Although Julie Mugford and other witnesses told the police that Freddie supplied drugs to Sheila Caffell, Freddie denied ever-selling drugs to anyone, additionally, he informed the police that he had never been in trouble with police in the UK or any other country. Freddie had also associated with Jeremy and his ex-girlfriend Sue Ford, and saw them and others at parties with Sheila, and about in London. Jeremy got on with Freddie and thought that he was good for Sheila.

Before the trial, Freddie left the UK and returned to Iran. Jeremy’s solicitor tried to find him so that he could testify in court, but a friend of his reported back to the solicitor that Freddie would not testify in court against Jeremy, and if he had done it would be as a defence witness. Freddie was 41 years old at the time of the tragedies at White House Farm.

Helen Grimster, Family Relative

Helen was just 15 at the time of the tragedies at White House Farm. Helen’s mother was a cousin of Junes. Helen’s grandfather, Wilfred Speakman, was Leslie Speakman’s brother and she would visit June and Nevill twice a year. During one of these visits in March 1985, Sheila struck up a conversation with Helen. In the course of this conversation, which Helen described to her mother as "strange", Sheila talked about her school life and the fact that she had not enjoyed school days. Sheila also asked Helen about suicide, and the topic of conversation became very dark, with Sheila baring her soul to the young girl. Sheila was rolling cigarettes as she spoke to Helen, insisting that the teenager have one. It is suspected that these cigarettes contained drugs as Helen stated they “smelt a bit strange”. The conversation between Helen and Sheila lasted for around an hour and frightened Helen.

On the 3rd of October 1986, just prior to the start of the trial, Helen’s mother requested that Helen be excused from appearing to give evidence for the defence at the trial as she was studying for 9 ‘O’ level subjects with the mock exams taking place in the near future. Helen was excused from giving evidence.

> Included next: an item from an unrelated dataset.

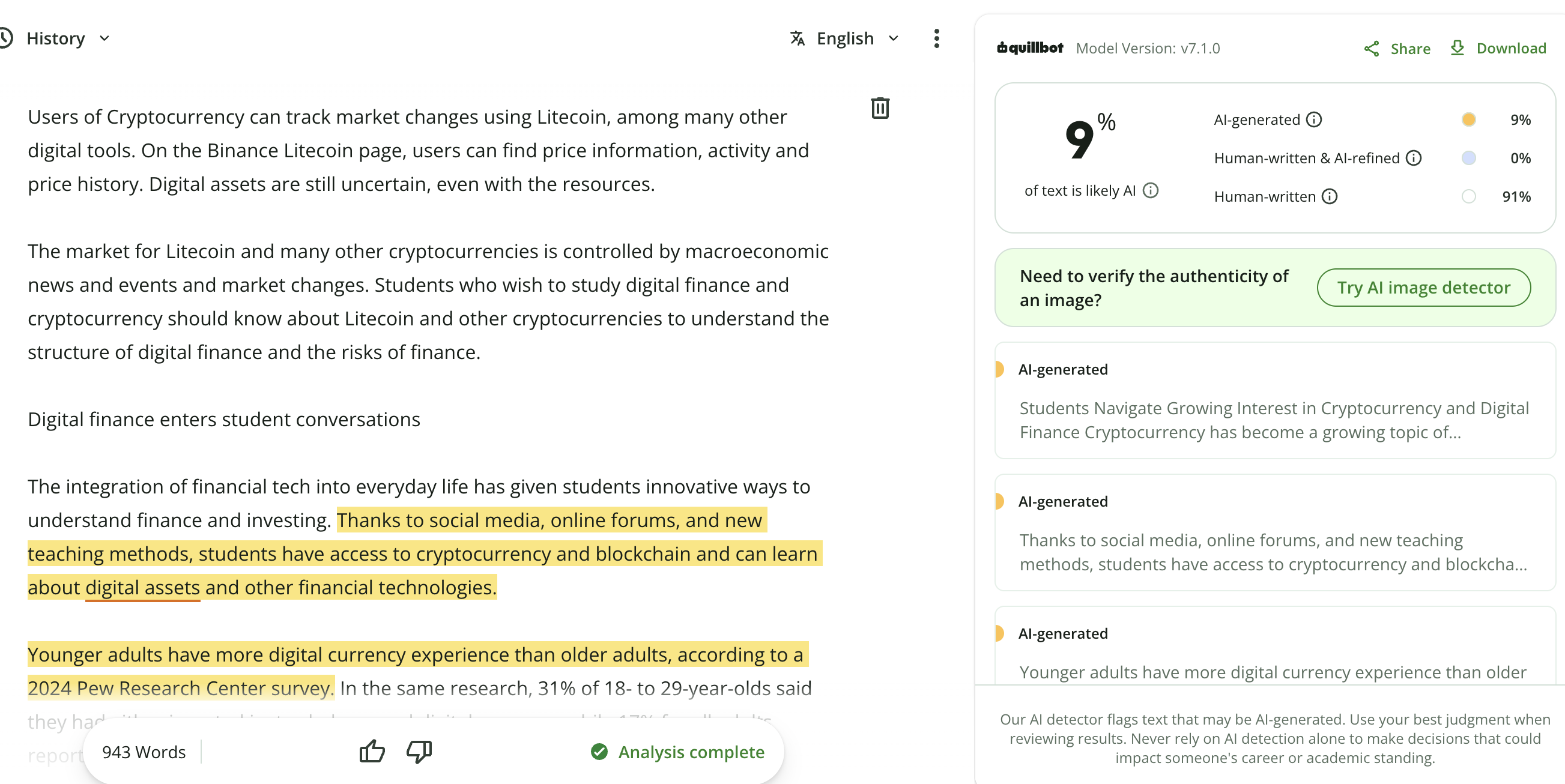Click info icon beside 'of text is likely AI'
This screenshot has height=784, width=1565.
(1151, 190)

Dr Hugh Ferguson, Sheila's Consultant Psychiatrist

Doctor Hugh Cameron Ferguson was a Consultant Psychiatrist at St. Andrews Hospital Northampton and had been qualified since 1959. In late 1982 he treated June Bamber who was suffering from psychosis and had distorted religious beliefs. She responded well to treatment, although still maintained her religious beliefs, according to Dr Ferguson. Dr Ferguson first saw Sheila in his Harley Street clinic on 2nd August 1983 following a request to Sheila’s GP by Nevill and June Bamber for him to treat her. On the 4th August 1983 Dr Ferguson admitted Sheila to the private hospital for treatment for acute psychosis. After responding to treatment, she was discharged five weeks later, and Dr Ferguson arranged to see her as an outpatient. On the 3rd March 1985 Sheila was re-admitted to St. Andrews Hospital at Nevill’s urgent request because of deterioration in her mental health and remained there until 29 March 1985 when she was discharged. Dr Ferguson recommended that a community psychiatric nurse should see her, however, he failed to follow up on this to ensure it was organised and this care was never arranged.

This was not the first time Dr Ferguson had failed his patients, as in 1988 Paul Pagett Lewis, who also suffered from serious mental health problems, went on to shoot 2 adults and 2 children. Sadly, one adult and one child died as a result. Watch our video on this here.

Dr Ferguson became a medical director of St Andrews Hospital in 1991 and continued in full time practice as both a psychiatrist and medical director until December 1995 when he retired. Dr Ferguson continued to work part time as a consultant at St Andrews and was still in practice in 2002. It is not known how long he maintained this for.